SET TASK: From the records below, copy every line that contains the word "Instruction", leaving out all other lines.
** BEGIN **
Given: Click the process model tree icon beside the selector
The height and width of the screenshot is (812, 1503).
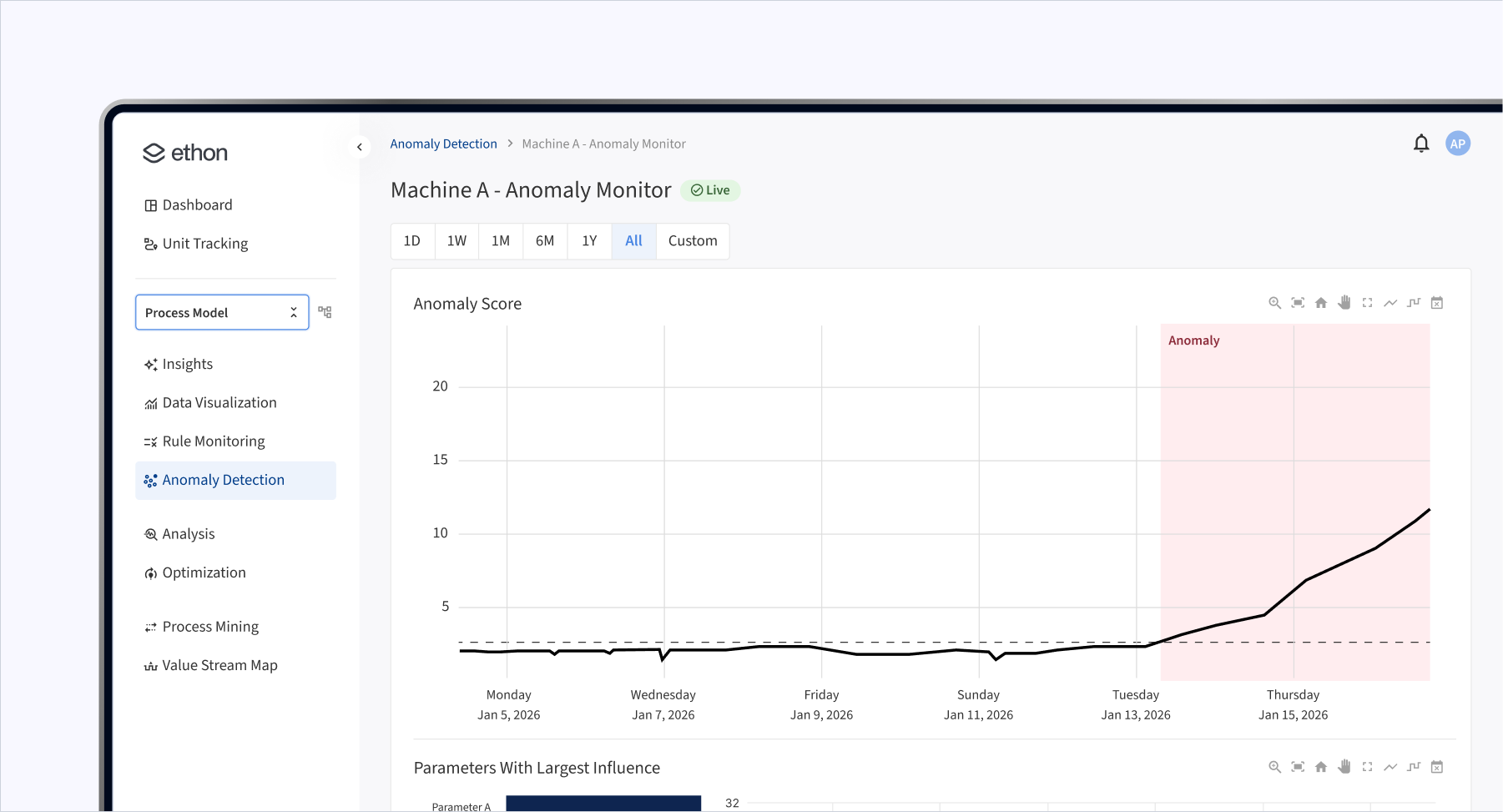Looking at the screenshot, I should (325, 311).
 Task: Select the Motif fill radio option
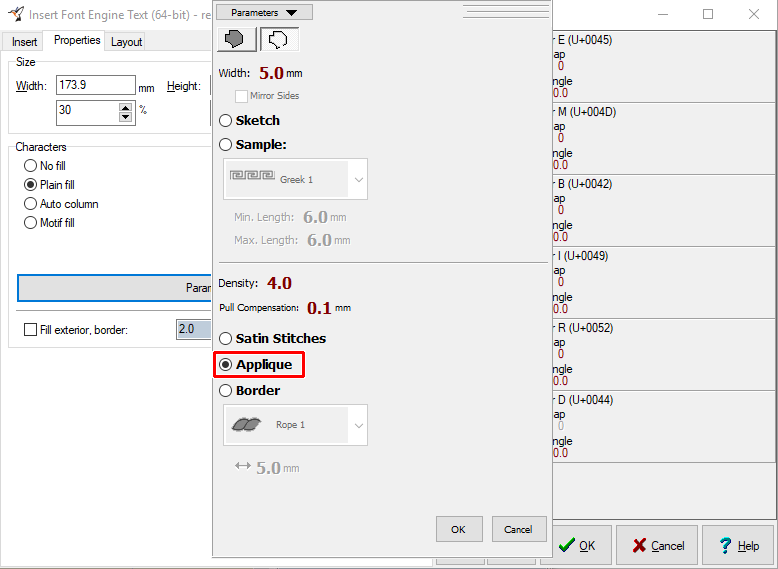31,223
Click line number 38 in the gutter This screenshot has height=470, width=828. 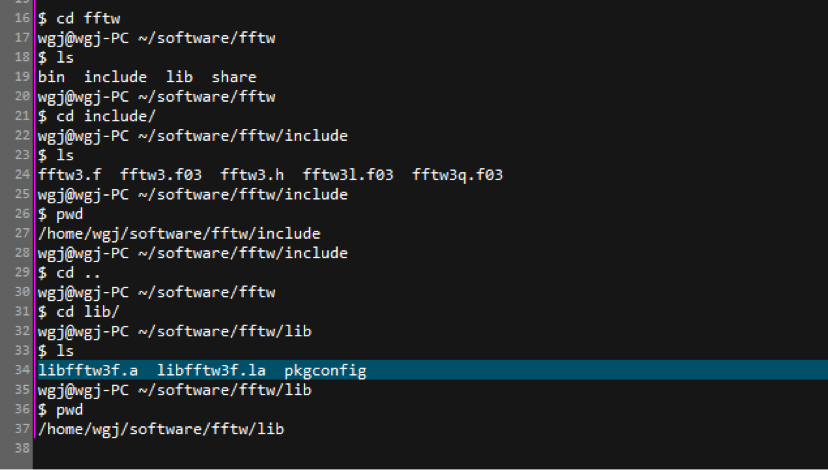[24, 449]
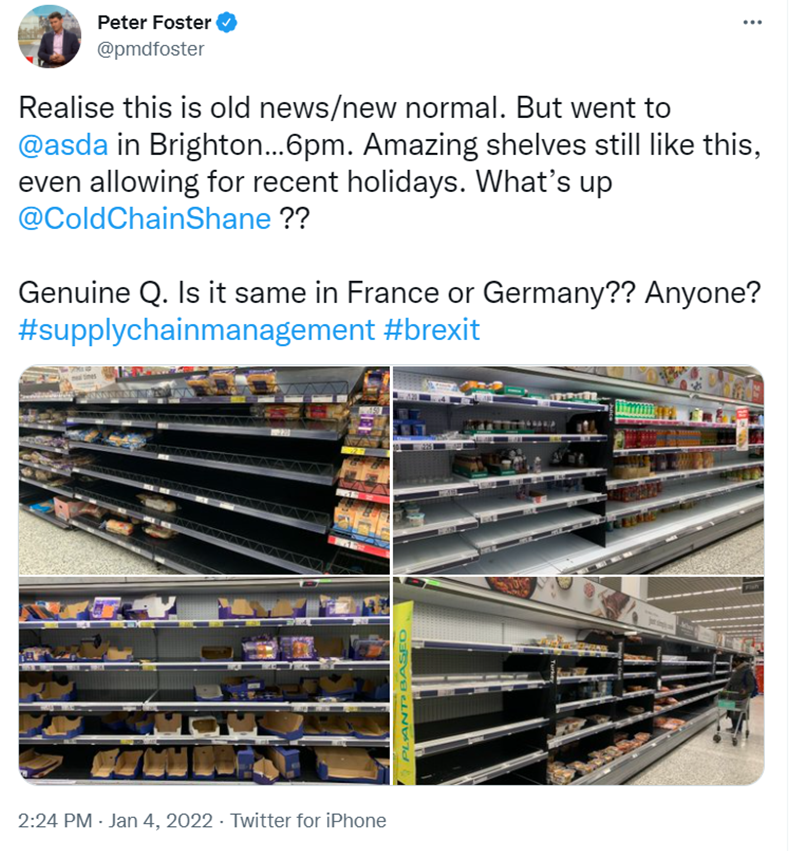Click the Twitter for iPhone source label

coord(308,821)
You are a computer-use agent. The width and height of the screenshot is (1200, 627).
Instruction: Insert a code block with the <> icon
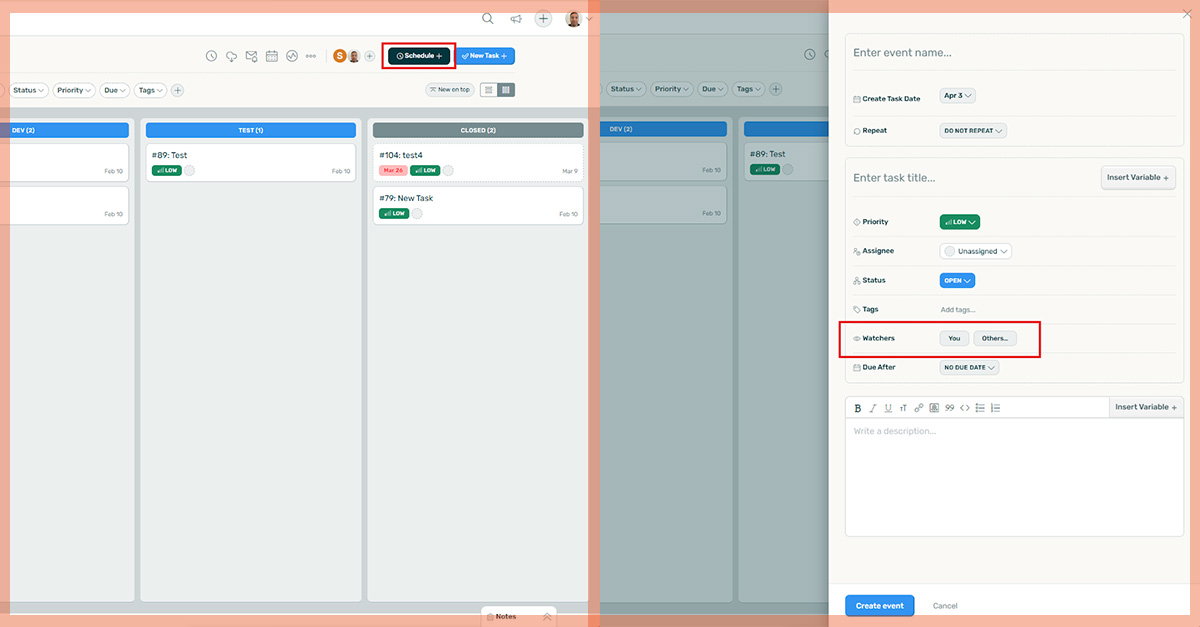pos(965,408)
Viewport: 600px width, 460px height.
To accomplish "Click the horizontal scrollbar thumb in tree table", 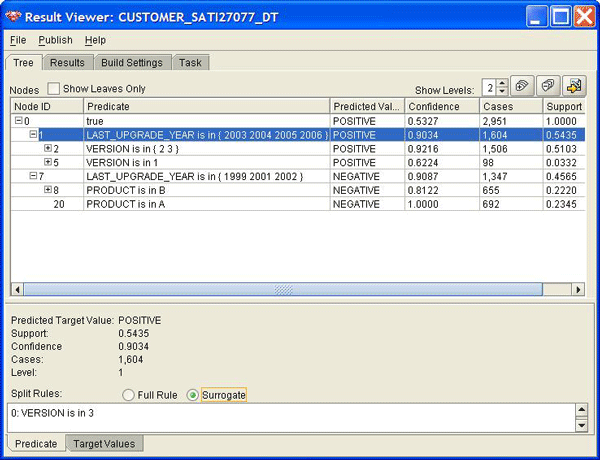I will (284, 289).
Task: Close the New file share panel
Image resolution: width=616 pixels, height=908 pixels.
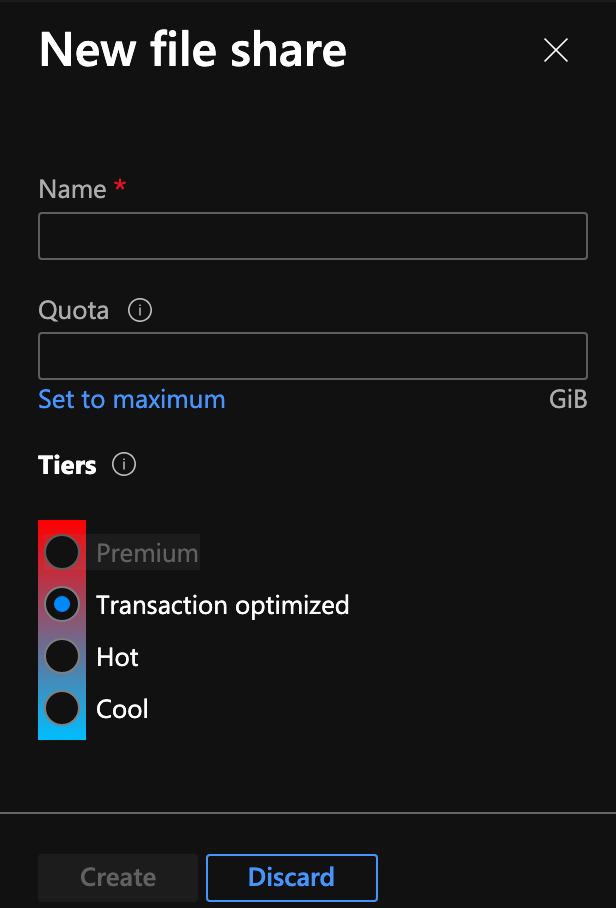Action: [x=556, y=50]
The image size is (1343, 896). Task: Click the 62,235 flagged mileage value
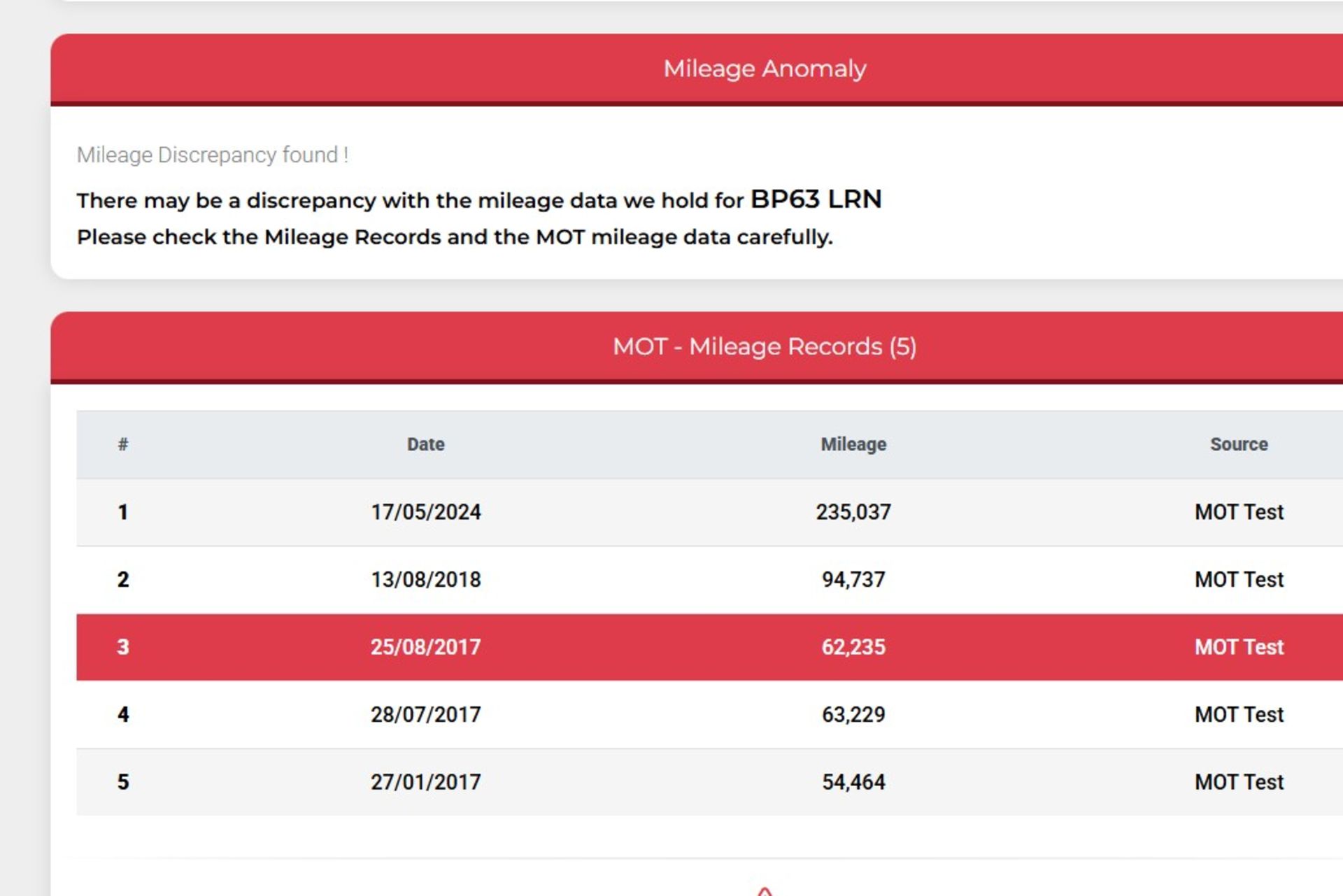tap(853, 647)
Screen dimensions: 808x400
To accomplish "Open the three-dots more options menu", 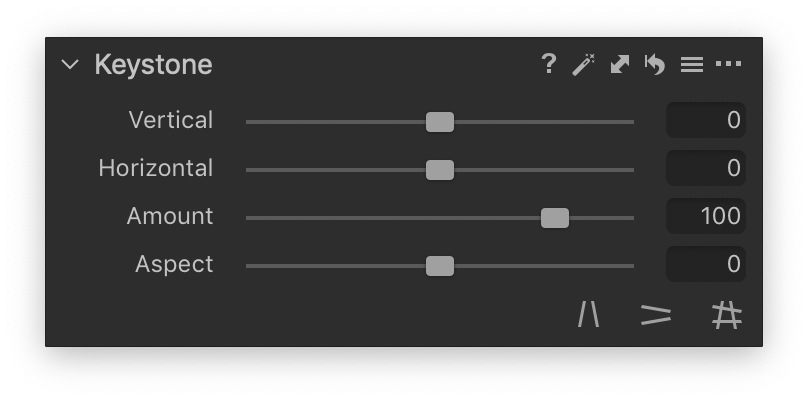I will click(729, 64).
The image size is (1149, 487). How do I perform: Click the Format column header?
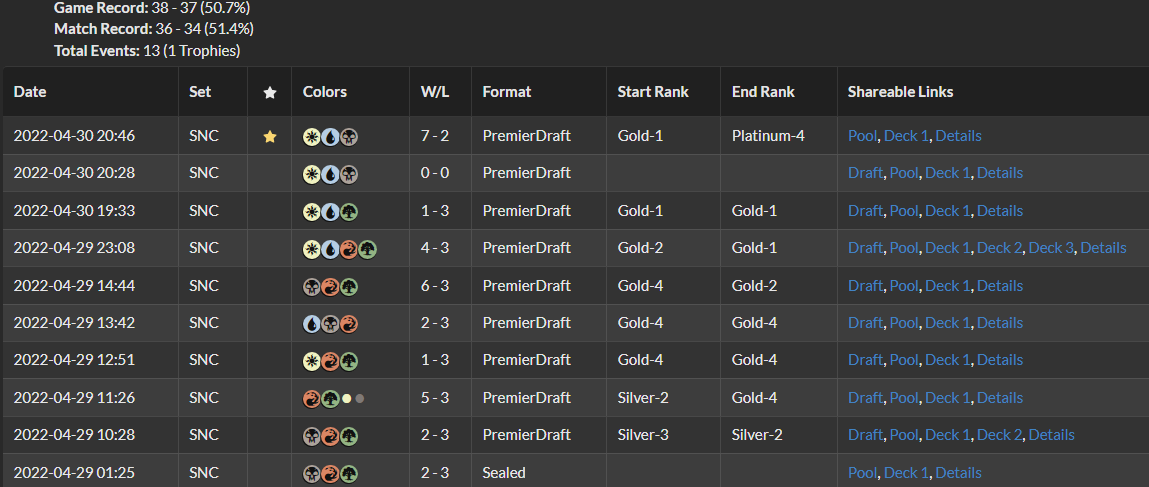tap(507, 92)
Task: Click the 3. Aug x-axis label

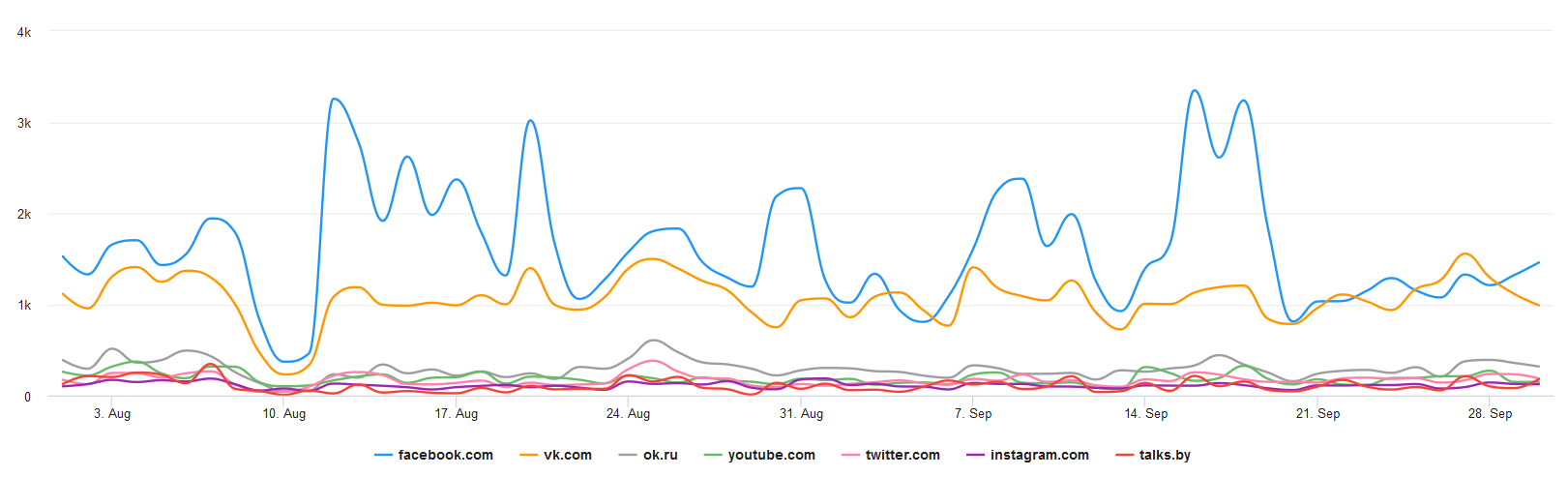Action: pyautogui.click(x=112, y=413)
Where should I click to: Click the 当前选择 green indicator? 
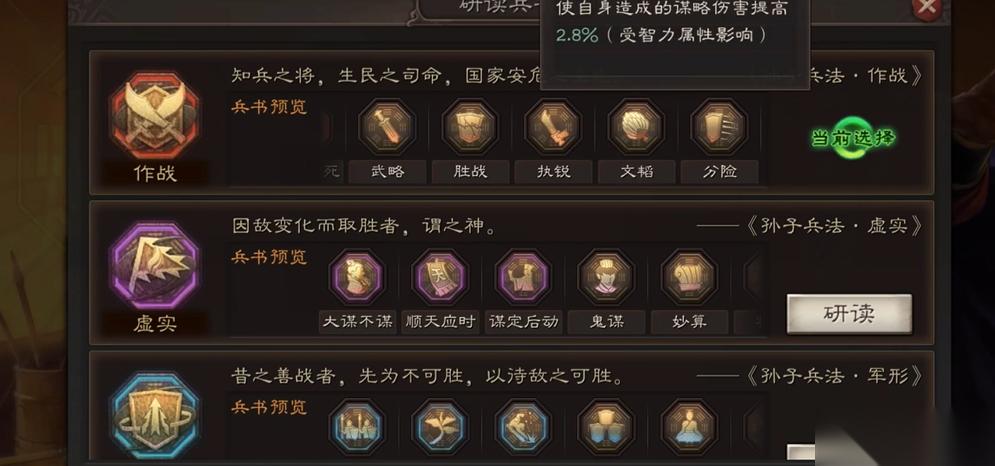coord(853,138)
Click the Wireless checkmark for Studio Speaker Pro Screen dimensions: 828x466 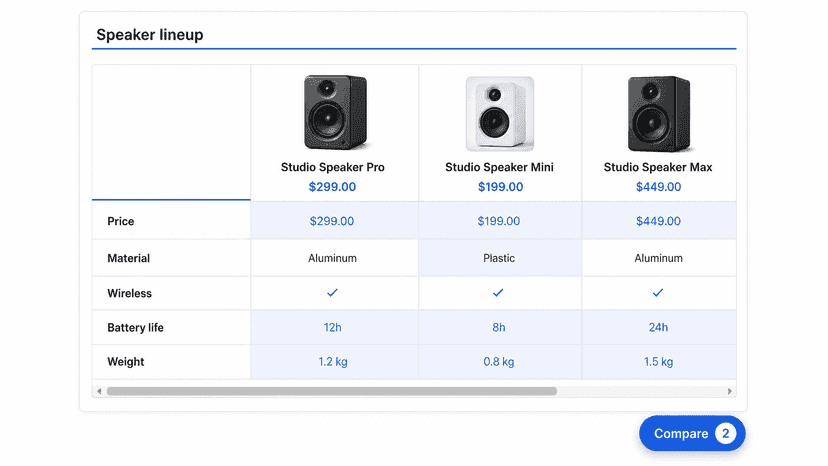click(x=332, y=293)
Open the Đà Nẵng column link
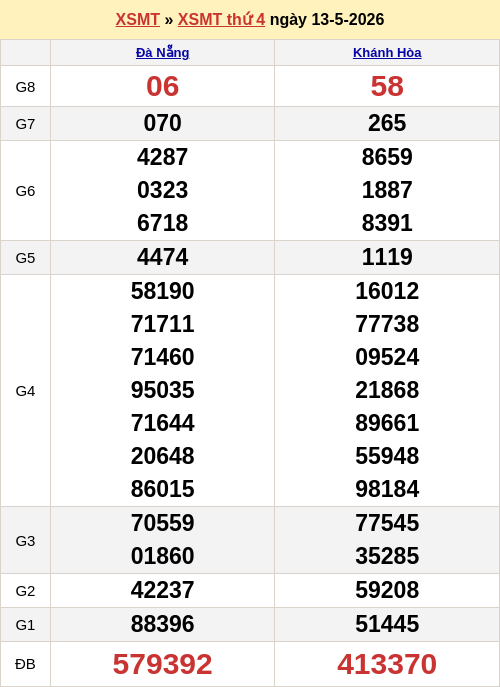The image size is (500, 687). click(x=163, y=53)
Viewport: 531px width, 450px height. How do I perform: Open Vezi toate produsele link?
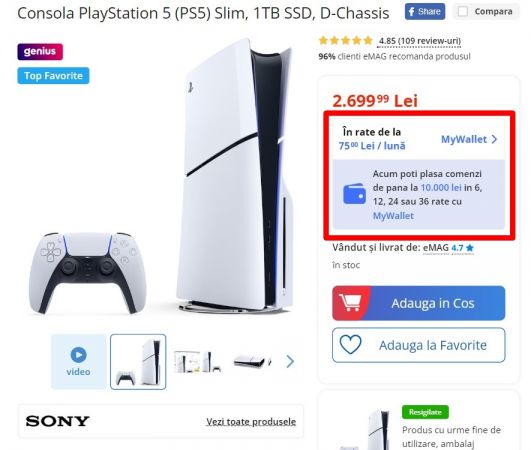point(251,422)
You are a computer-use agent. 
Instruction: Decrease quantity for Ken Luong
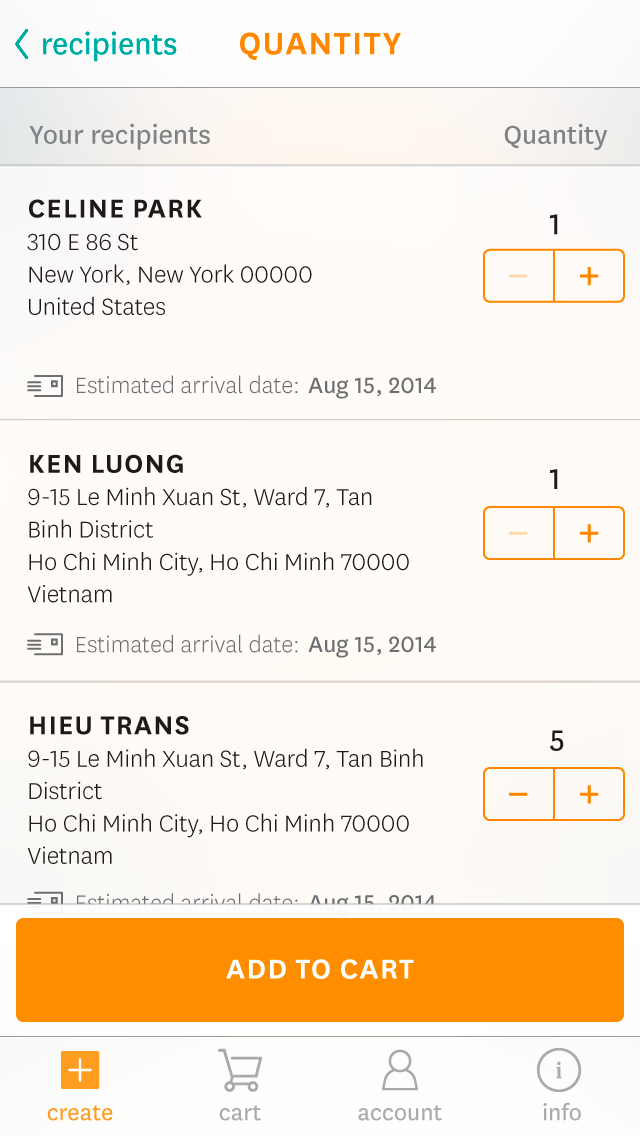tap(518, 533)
** END **
THE REPLY:
Instruction: Insert a code block with the <> icon
Instruction: Decrease quantity for Ken Luong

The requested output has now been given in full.